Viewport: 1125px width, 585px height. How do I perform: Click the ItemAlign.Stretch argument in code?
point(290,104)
^^^^^^^^
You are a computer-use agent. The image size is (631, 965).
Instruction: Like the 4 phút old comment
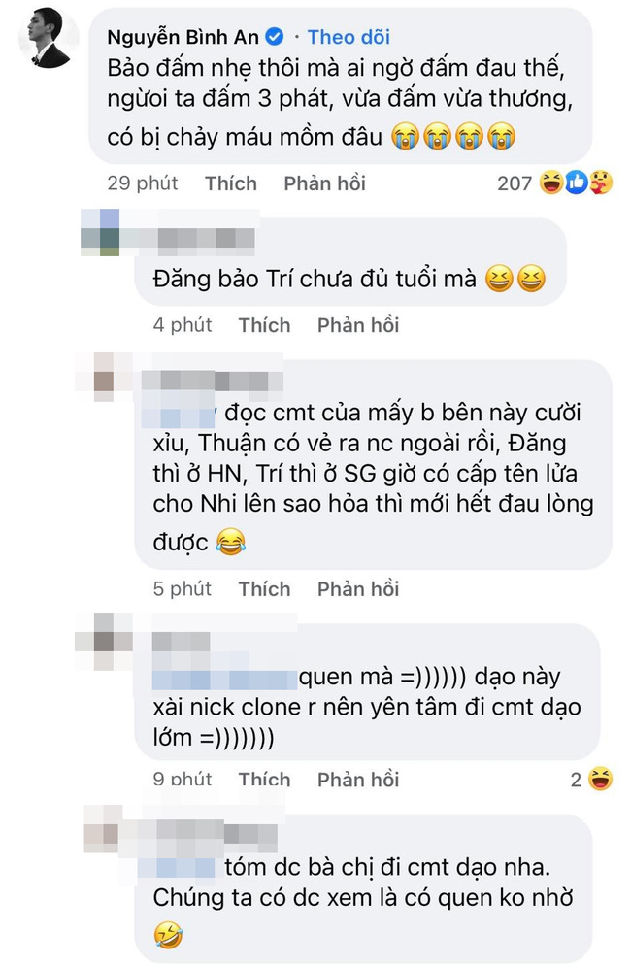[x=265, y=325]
^^^^^^^^
**Objective:** Count the lines of the data above that contain the string "width", matching case exactly. Reply with the number alone.

**Exercise output:** 1